» QUOTED TEXT
□ □ □ □ □

But the unrest could also prove problematic for the terrorist group: Yemen's protesters are demanding democratic freedoms, not the Islamic caliphate al-Qaeda seeks to create in this Middle Eastern nation and elsewhere.
Such calls for democracy would make it harder for al-Qaeda to claim it has popular sentiments on its side, and would also give the disaffected a peaceful way to air their grievances without fear of persecution.
"If we change the system, if we have a real government, I am sure we won't have al-Qaeda or terrorism anymore," said Mohsin Bin Farid, secretary general of the opposition party, League of the Sons of Yemen.
Across the Arab world, U.S.-backed autocrats who have played vital roles in combating terrorism are under siege by populist revolts, raising concerns that changes in leadership could disrupt efforts by the United States and its allies to prevent al-Qaeda's growth.
But there are also indications that al-Qaeda itself is concerned about the potential downside of the democratic freedoms being unleashed by protests across the region. Populations repressed by U.S.-backed regimes have long provided a pipeline for radicalization, recruitment and financing for al-Qaeda and other militant groups.
On Friday, the terrorism network's deputy leader, Ayman al-Zawahiri, said in a taped message to the Egyptian people that their nation's rule had long "deviated from Islam" and warned that democracy "can only be nonreligious."
And last week, the most recent issue of Sada al-Malahim, an online magazine published by al-Qaeda in the Arabian Peninsula, called for the Tunisian people to implement "God's law" and said that democracy was the way to hell, according to a translation posted on Waq-al-Waq, a blog written by Gregory Johnsen, an expert on Yemen based at Princeton University.

□ □ □ □ □

» PROVIDED MATERIAL
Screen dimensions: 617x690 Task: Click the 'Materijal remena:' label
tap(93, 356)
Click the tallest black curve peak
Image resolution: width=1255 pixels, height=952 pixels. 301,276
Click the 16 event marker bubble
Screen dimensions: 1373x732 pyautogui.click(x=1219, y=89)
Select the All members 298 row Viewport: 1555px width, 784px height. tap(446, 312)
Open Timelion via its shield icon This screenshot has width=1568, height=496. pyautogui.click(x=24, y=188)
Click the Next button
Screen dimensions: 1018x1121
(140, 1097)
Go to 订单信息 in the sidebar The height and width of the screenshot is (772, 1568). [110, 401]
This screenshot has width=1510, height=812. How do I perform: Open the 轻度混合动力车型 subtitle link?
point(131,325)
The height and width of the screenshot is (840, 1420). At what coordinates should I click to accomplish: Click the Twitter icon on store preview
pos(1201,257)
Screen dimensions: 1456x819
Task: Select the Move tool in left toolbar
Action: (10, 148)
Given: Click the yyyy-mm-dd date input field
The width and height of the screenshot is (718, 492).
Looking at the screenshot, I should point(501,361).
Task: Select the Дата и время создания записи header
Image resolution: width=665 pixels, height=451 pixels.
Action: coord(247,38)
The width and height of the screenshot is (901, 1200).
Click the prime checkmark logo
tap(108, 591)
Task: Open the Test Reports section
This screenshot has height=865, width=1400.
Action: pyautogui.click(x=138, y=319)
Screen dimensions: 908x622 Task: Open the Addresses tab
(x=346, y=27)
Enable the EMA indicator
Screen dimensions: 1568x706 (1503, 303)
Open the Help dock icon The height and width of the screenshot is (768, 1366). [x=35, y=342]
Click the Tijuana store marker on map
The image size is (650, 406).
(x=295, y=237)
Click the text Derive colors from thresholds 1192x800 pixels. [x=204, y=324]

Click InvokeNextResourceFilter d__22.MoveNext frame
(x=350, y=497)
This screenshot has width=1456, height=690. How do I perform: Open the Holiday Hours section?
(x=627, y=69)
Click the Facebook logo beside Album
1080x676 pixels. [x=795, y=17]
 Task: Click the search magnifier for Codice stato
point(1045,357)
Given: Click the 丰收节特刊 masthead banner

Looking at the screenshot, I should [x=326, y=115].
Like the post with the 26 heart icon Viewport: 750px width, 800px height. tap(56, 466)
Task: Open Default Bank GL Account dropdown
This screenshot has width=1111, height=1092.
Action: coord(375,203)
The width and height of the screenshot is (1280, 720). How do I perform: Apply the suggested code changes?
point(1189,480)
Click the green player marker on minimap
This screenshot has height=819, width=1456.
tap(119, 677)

□ □ □ □ □

» WHAT TO WORK ON
1) In the passage on Yemen's protests and al-Qaeda, what position does Mohsin Bin Farid hold?
2) Go on with the passage on Yemen's protests and al-Qaeda, starting after its final sentence.
The material comes from a separate source and has no connection to the passage.

» TASK-BY-TASK ANSWERS
1) He is secretary general of the opposition party League of the Sons of Yemen.

2)
"There is something momentous unfolding in the region and al-Qaeda is not an actor in it. They feel left out," said Marina Ottaway, head of the Middle East program at the Carnegie Endowment for International Peace. "Even the Muslim Brotherhood, and other Islamist organizations, are calling for democracy . . . It's a problem for al-Qaeda that these protest movements are predominantly secular."
After Pakistan and Afghanistan, nowhere is the future of al-Qaeda of more concern for the United States than in Yemen. Of all the embattled Arab leaders, Yemen's President Ali Abdullah Saleh, who has ruled for more than 32 years, is one of Washington's most vital partners in fighting terrorism. Last year, the United States gave Yemen $300 million in military and development aid to fight al-Qaeda in the Arabian Peninsula, the network's most ambitious affiliate.
The group, often referred to by its acronym, AQAP, has thrived in Yemen's mountainous terrain, operating under the cloak of sympathetic tribes and feeding off the nation's instability.
In southern Yemen, its main stronghold, AQAP has exploited deep-rooted resentment against Saleh and his government to gain recruits and support. Despite U.S. funding, the government has been stretched thin in its fight against al-Qaeda, dealing with multiple emergencies, including a northern rebellion, a secessionist movement in the south and immense poverty.